* **Data excerpted from a collection**:
****************
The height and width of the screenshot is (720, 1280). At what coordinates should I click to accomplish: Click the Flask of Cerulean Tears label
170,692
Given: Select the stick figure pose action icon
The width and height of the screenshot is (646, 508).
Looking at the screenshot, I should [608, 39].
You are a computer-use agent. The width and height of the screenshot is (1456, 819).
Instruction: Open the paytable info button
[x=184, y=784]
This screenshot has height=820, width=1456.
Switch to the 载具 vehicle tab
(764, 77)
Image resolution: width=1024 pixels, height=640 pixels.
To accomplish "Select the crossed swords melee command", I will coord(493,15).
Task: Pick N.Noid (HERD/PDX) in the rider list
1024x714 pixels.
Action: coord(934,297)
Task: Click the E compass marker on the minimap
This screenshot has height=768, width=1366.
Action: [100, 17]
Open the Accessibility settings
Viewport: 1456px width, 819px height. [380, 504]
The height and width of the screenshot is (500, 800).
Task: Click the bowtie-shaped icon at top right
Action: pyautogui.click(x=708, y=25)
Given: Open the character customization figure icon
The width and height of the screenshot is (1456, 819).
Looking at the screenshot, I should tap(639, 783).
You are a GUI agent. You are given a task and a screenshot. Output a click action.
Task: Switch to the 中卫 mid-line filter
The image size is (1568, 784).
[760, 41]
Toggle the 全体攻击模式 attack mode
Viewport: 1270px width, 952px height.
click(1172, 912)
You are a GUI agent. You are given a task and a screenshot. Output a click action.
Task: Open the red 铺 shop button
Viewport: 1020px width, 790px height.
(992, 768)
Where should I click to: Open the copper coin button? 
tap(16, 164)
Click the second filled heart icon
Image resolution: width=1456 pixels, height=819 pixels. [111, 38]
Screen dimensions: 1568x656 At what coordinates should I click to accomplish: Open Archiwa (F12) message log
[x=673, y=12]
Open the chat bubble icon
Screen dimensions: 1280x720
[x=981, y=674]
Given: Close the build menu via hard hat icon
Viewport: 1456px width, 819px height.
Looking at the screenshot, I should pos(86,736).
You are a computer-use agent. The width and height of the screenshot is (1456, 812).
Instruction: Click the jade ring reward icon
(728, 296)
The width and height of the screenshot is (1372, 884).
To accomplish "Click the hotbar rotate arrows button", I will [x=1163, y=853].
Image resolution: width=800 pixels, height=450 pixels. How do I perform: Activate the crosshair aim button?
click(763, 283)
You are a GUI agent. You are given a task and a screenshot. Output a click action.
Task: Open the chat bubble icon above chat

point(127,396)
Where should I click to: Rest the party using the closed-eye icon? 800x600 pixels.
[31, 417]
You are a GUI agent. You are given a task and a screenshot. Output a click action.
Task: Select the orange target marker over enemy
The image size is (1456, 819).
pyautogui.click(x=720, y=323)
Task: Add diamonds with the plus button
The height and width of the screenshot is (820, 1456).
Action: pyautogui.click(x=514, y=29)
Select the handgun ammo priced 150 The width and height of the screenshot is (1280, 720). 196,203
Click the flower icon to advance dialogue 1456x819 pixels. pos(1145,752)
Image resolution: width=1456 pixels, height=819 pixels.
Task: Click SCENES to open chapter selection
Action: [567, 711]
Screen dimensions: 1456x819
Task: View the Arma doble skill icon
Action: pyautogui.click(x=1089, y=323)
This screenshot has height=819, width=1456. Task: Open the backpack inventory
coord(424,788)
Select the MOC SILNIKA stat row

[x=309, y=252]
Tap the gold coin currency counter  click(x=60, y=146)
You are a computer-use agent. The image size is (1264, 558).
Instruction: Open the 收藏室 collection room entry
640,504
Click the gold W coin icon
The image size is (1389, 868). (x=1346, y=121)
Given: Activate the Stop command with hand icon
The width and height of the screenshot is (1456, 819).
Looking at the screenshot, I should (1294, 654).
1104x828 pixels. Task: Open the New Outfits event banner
****************
* **Challenge**:
Rename "coin" to "token" in the lines of the data running from the line with "Select the MOC SILNIKA stat row" through the end of the data, and give those lines again with nothing else changed.

* **Completed task**:
Select the MOC SILNIKA stat row

[x=309, y=252]
Tap the gold token currency counter  click(x=60, y=146)
You are a computer-use agent. The image size is (1264, 558).
Instruction: Open the 收藏室 collection room entry
640,504
Click the gold W token icon
The image size is (1389, 868). (x=1346, y=121)
Given: Activate the Stop command with hand icon
The width and height of the screenshot is (1456, 819).
Looking at the screenshot, I should (1294, 654).
1104x828 pixels. Task: Open the New Outfits event banner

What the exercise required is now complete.